Pro Edge is for me , so see if you can sell the Tormek and jigs

I can say you wont regret it :lol: :p :wink: :wink:
 
I replaced the very soft wheel that came with my Scheppach wet grinder (which is a much cheaper Tormek clone) with a Peter Childs Microcrystalline wheel which I have been very please with for use on HSS turning tools. It is much harder than the original wheel that came with the Scheppach (which wore into a groove after the first fingernail sharpening of a gouge!) I keep the old soft wheel for sharpening plane blades.

However, as Blister says, the Microcrystalline wheel is really best kept for sharpening, rather than shaping (unless you have an awful lot of time to spare!!!!)

When I bought mine a couple of years ago, the only affordable options were either the harder wheel from Tormek or the Microcrystalline wheel - which at £65 was half the price of the Tormek offering. Had a diamond coated wheel been easily available then at similar cost, I might well have been tempted to get one of those as they have the benefit of never needing truing (although I rarely have to true my Microcrystalline wheel with a diamond device as I find sharpening a couple of kitchen knives or an axe on it will flatten it nicely).

One of the members of our turning club upgraded his Tormek with a diamond coated stone (not sure which type) and despite his initial reservations about the diamonds wearing off very quickly is still happy with it after a year or so.
 
Thanks both.
I should probably have mentioned that I have a Creusen 8" grinder with red O'Donnell wheels that I'll use for shaping the tools once I've got the extra Tormek base so the Tormek itself will just be used for sharpening.
 
So I to CT yesterday, having convinced myself that I could justify a new T7.

I spoke to Martin Brown (Brimarc) who said that my stone would be fine for ages yet and also gave me suggestions as to how to improve the drive to the wheel (it slips a bit sometimes).

I ended up just getting an SVS-50 jig and a base to use the Tormek rest (and jigs) with the grinder.

Thanks Martin - nice to deal with someone who doesn't make you buy what you don't need :)
 
Having used my Tormek 2000 for long spells when I then needed to or had the inclination to grind and hone every tool in the workshop.

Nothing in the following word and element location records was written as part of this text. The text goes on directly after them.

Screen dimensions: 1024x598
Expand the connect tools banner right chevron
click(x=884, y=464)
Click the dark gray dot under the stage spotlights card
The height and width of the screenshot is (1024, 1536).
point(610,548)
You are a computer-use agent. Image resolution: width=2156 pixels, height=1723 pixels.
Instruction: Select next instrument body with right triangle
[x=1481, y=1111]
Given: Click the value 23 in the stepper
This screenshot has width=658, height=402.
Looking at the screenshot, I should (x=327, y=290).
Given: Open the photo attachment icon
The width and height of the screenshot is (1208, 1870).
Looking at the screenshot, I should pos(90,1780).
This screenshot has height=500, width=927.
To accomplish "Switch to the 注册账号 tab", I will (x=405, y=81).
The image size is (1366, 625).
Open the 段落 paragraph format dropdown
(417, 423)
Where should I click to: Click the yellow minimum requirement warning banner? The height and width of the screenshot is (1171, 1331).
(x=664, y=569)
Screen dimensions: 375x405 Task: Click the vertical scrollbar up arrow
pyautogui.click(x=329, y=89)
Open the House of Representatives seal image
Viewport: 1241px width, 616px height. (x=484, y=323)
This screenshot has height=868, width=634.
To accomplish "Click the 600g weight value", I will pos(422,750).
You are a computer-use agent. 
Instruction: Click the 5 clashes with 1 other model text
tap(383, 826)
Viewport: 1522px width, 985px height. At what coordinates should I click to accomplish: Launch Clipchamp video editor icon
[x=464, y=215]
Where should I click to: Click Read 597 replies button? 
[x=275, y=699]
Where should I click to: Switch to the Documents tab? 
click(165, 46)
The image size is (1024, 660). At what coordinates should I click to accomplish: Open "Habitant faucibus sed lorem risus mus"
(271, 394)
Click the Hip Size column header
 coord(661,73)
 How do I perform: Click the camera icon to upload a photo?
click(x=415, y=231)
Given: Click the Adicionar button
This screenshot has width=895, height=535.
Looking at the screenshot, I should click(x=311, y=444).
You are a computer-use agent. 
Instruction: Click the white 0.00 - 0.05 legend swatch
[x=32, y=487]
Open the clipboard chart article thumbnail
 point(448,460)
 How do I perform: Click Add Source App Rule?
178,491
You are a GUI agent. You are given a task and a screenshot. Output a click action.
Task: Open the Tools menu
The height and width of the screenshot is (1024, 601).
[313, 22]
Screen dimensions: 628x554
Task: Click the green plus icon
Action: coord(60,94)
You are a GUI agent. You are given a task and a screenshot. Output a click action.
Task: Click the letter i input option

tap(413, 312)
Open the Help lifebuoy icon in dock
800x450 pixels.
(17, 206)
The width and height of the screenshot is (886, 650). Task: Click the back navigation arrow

I ofter had to run the diamond resurfacing tool to level the stone my first stone was so worn it only just made the water. My second stone seemed to wear a lot faster, so I got my grown up children to buy me a a diamond faced wheel from T_J tools this works great and you don't get that awful grey soup slop in the trough. Should have got one before. 8) 8) :D

Richard
 
I'll also sing the praises of the diamond wheel- compared to the wheel that came with it. I assume you've stuck a magnet on the side of the water trough Richard so it catches all the metal waste ?
Welcome to the forum by the way ;)

Sent from my GT-I9300 using Tapatalk
 
The generally accepted technique for a Tormek slipping drive wheel is to unscrew and take off the honing wheel and the with the machine switched on, take 80 -100 grit sandpaper and just rough up the wheel tyre a little. That extra friction should be enough to improve the drive. Whilst its undone check the shaft for gunk and if mucky give it a wipe with a fresh cloth dipped in meths.
 
My wheel was continually slipping until I made two washers out of old car tyre inertube now no slip.

Thanks for the message ColeyS21 yes the magnet stuck on the outside of the trough was the first thing I did.